13ª Vara Cível Federal de São Paulo - Decisão Divergente STJ
Processo nº 5025254-68.2018.4.3, 6100
Pelo perigo na demora o magistrado, Marcio Martins de Oliveira concedeu a liminar já que o mesmo entende que os juros moratórios tem por finalidade, é impor ao devedor uma pena de multa pelo atraso no cumprimento da sua obrigação. Por isso, são uma recompensa ao credor pela privação temporária de seu capital. O juiz ao compreender que a correção monetária não é um “ plus ” que se acresce, mas um “ minus ” que se evita.
A empresa Cinépolis, recorreu à justiça por compreender que não haveria cabimento na cobrança de Imposto de Renda (IRPJ) e Contribuição Social sobre o Lucro liquido sobre juros de mora e correção monetária referentes a depósitos judiciais e valores de impostos federais restituídos ou compensados, pela a aplicação da taxa Selic, em ação usada para pedir valores pagos indevidamente - Indébito tributário e deposito judicial.
A compreensão por parte do advogado da autora ( Locatelli Advogados ), os juros e a correção monetária referem-se a exclusão do ISS e do ICMS da Base de cálculo do Pis e da Cofins. Neste sentido, o nobre causídico Daniel Vieira alerta para, os casos que representam valor maior que o total cobrado como principal pela Receita Federal, reitera ainda o advogado que a atualização monetária serviria para preservar o poder de compra perante a inflação e os juros de mora, para recompor perdas e danos, logo; não haveria acréscimo patrimonial e nem receita nova para a entidade (cinepolis).

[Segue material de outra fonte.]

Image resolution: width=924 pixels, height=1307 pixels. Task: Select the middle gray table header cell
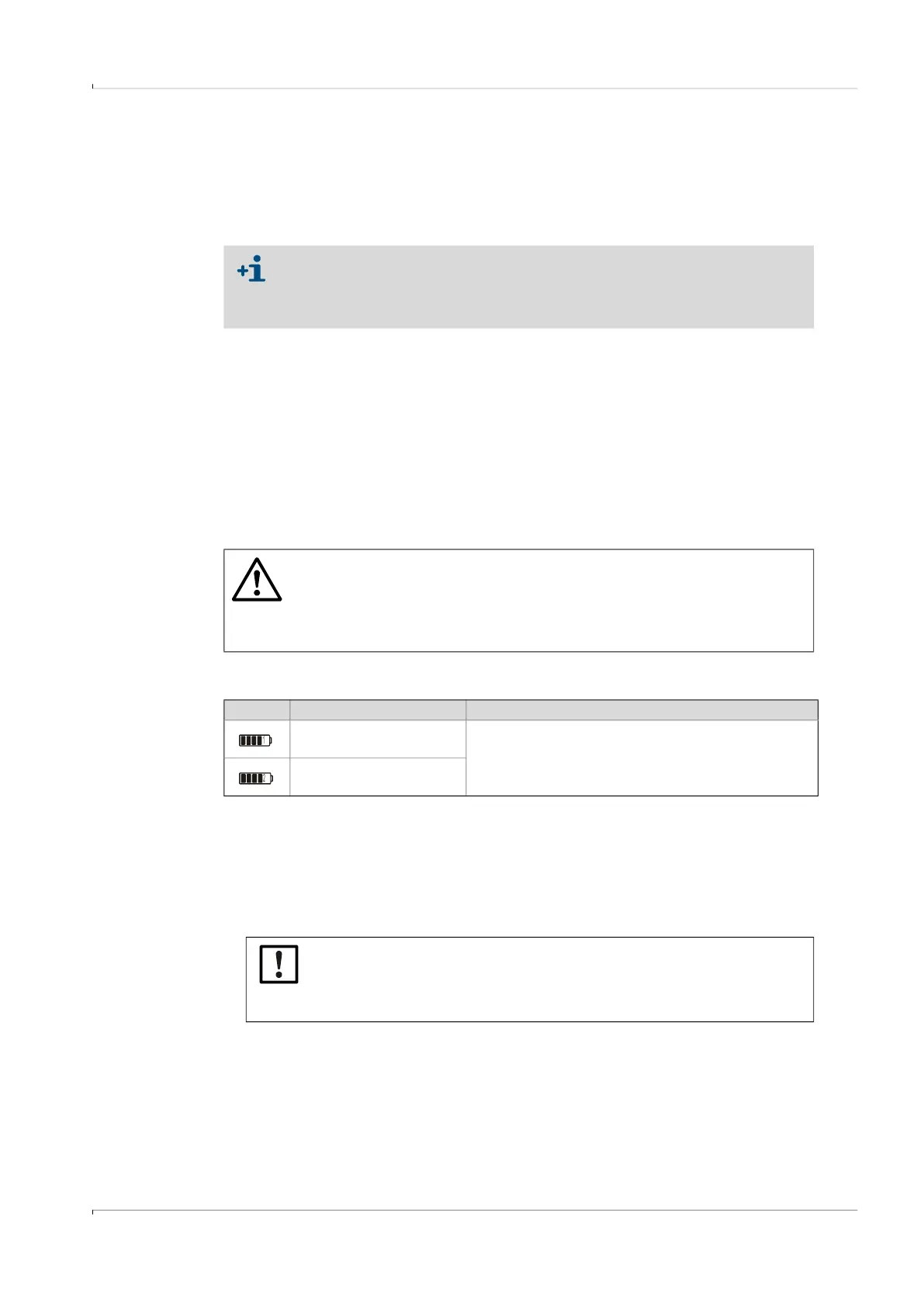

A decisão proferida pelo eminente juiz supra, diverge da decisão sobre IRPJ e CSLL contraria o repetitivo da 1 seção do STJ (REsp n º 1.138.695). A decisão dos Ministros do Superior Tribunal de Justiça firmam o entendimento que, os juros incidentes na devolução dos depósitos judiciais tem natureza remuneratória e não escapam `a tributação pelo IRPJ e pela CSLL. O levantamento realizado pela PGFN (Procuradoria-Geral da Fazenda Nacional), a maioria dos tribunais regionais federais observa a orientação do STJ para o tema, tendo apenas, o TRF 4º declarado a inconstitucionalidade parcial e afastou a incidência de IR e CSLL sobre a taxa Selic recebida pelo contribuinte na repetição do indébito.